Warnings are heating up on the web from independent journalists about a new plan by the federal government to hire a private company to spy on them and others.
At the blog American Dream, where the slogan is “Fighting to Restore our Constitutional Republic,” Michael Snyder explained, “Many were hoping that once Barack Obama was out of office we would see less of this Big Brother surveillance nonsense, but instead it seems to be getting even worse.”
However, he said, the Department of Homeland Security “has just announced that it intends to compile a comprehensive list of hundreds of thousands of ‘journalists, editors, correspondents, social media influencers, bloggers etc.’, and collect any ‘information that could be relevant’ about them.”
He pointed out DHS already has announced that it will “hire a contractor to aid in monitoring media coverage, and they will definitely need plenty of help because it is going to be a very big job.”
The targeting comes at a time when the media industry already is unstable. Legacy newspapers are on the edge of going out of business because of the ad revenue shift from print to the internet. Television networks are facing the same battles. Some respected news magazines have simply vanished.
And online news sources face a financial threat if their viewpoint doesn’t align with behemoths such as YouTube, Google and Facebook, which control the vast majority of online ad revenue.
Bloomberg Government reported the surveillance was launched because DHS “wants to monitor hundreds of thousands of news sources around the world and compile a database of journalists, editors, foreign correspondents, and bloggers to identify top ‘media influencers.'”
That’s known because DHS was seeking a contractor to help with the work.
“The data to be collected includes a publication’s ‘sentiment’ as well as geographical spread, top posters, languages, momentum, and circulation. No value for the contract was disclosed,” the report said.
“Services shall provide media comparison tools, design and rebranding tools, communication tools, and the ability to identify top media influencers,” the federal agency revealed.
The report said the DHS “wants to track more than 290,000 global news sources, including online, print, broadcast, cable, and radio, as well as trade and industry publications, local, national and international outlets, and social media, according to the documents.”
“It also wants the ability to track media coverage in more than 100 languages including Arabic, Chinese, and Russian, with instant translation of articles into English.”
Lawmakers also have expressed concern about media.
A number of lawmakers have asked Attorney General Jeff Sessions if Al Jazeera “should register as a foreign agent because it ‘often directly undermines’ U.S. interests with favorable coverage of Hamas, Hezbollah and al-Qaida’s branch in Syria.”
The Gizmodo blog said the database has a dual purpose: “monitoring hundreds of thousands of news sources simultaneously worldwide as well as tracking and categorizing journalists and bloggers.”
The report said that perhaps “even more chilling given the current media climate, the platform would also feature a database filled with the personal and social media data of ‘journalists, editors, correspondents, social media influencers, [and] bloggers,’ searchable by location, beat, publication, and ad-hoc keywords.”

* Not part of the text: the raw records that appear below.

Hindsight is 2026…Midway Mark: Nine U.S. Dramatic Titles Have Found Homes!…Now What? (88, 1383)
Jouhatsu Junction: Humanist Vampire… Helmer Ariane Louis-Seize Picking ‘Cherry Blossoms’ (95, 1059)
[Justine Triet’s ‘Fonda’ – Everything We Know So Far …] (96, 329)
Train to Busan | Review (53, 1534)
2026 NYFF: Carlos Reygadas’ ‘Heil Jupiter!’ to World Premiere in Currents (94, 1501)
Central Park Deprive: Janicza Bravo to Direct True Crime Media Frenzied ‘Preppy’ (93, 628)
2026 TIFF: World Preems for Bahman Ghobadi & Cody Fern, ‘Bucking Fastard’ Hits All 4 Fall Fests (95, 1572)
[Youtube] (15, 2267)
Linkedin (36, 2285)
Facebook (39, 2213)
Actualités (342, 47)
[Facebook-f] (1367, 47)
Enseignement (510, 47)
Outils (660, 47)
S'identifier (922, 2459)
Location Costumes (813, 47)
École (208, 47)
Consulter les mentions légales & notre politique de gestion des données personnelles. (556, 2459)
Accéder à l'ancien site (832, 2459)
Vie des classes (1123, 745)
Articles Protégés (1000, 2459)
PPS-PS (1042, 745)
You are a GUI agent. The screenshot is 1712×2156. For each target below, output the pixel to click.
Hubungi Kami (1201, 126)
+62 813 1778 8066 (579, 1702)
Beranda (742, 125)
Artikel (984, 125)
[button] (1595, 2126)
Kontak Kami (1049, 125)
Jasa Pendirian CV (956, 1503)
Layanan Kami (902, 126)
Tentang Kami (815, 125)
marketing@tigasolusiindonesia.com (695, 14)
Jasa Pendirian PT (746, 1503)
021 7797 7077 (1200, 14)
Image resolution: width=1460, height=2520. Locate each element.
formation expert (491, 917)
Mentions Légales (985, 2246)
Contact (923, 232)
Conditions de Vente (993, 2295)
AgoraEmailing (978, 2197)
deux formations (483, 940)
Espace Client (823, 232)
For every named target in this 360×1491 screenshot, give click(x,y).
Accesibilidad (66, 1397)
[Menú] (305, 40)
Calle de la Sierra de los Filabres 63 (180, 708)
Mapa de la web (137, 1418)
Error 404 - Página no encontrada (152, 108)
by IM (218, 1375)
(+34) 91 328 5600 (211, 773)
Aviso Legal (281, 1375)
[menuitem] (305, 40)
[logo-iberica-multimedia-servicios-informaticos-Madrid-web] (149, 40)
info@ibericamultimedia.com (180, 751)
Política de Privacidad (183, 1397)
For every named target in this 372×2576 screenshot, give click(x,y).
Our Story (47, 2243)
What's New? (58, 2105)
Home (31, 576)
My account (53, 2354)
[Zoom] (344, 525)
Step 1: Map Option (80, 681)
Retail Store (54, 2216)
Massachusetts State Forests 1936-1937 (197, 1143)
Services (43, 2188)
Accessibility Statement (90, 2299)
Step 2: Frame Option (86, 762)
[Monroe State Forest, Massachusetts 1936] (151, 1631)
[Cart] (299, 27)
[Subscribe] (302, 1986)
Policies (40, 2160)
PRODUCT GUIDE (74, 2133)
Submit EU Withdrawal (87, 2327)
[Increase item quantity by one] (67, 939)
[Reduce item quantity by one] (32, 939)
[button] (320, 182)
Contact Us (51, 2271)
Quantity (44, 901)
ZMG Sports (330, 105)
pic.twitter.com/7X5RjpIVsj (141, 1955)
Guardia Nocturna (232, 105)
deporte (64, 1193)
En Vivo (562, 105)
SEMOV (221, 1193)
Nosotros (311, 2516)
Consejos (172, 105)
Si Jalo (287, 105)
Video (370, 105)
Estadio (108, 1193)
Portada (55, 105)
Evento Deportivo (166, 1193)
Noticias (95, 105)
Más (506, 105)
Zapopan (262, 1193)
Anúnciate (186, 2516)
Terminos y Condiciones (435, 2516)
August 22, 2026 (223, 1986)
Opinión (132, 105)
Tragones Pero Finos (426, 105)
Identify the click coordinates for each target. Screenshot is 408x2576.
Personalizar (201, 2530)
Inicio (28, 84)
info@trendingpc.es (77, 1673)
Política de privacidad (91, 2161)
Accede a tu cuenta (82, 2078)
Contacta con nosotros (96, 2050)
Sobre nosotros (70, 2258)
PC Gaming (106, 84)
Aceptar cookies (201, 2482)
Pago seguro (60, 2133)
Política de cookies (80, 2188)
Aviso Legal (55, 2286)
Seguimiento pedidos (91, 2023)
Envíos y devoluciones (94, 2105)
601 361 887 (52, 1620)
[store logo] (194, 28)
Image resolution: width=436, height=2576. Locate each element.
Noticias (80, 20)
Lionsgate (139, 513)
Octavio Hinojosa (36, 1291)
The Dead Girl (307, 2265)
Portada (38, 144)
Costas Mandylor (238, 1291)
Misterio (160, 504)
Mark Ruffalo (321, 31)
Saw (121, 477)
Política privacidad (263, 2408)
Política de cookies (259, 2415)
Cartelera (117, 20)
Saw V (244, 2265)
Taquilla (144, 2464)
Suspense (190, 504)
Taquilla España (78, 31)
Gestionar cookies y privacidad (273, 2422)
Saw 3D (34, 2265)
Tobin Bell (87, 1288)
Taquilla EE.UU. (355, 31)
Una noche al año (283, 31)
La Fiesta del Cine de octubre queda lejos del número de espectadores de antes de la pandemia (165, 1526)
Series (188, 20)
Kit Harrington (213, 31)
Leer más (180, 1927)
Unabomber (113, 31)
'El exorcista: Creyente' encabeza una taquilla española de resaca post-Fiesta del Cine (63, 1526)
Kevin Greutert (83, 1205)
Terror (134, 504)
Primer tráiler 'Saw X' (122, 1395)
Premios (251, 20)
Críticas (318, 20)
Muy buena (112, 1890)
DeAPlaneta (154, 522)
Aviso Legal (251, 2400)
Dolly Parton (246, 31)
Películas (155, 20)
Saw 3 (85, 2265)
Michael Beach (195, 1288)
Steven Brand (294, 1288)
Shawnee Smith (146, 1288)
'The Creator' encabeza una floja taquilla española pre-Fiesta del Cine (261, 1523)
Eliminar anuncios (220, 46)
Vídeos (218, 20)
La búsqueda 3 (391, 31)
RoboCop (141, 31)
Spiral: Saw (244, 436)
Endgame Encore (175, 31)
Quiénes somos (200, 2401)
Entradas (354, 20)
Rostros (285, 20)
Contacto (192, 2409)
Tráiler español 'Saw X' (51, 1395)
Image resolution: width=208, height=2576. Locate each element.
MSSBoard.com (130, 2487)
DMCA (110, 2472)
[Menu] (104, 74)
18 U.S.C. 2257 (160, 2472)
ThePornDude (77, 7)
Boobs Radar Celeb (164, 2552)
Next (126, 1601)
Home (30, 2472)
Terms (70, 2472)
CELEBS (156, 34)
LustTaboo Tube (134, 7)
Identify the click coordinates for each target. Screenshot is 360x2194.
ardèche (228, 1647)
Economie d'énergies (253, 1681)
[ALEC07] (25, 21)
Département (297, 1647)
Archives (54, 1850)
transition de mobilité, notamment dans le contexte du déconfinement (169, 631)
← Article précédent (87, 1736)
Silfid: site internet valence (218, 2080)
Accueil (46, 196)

It asked: “Will the journalists on the list be notified they’ve been added? Do they have any control over what data is added about them? The bid’s language, ‘present contact details and any other information that could be relevant,’ seems to imply journalists will have profiles with a variety of information. Does that open the door to connect this info with any other data DHS can get its hands on: job histories, criminal histories, a list of phobias, etc?”
Snyder warned, “If this sounds extremely creepy to you, that is because it is extremely creepy.”
And he said it will come sooner rather than later.
“Unfortunately, it appears that this new Department of Homeland Security program is moving ahead rapidly. In fact, it is being reported that seven different companies have ‘already expressed interest’ in participating.”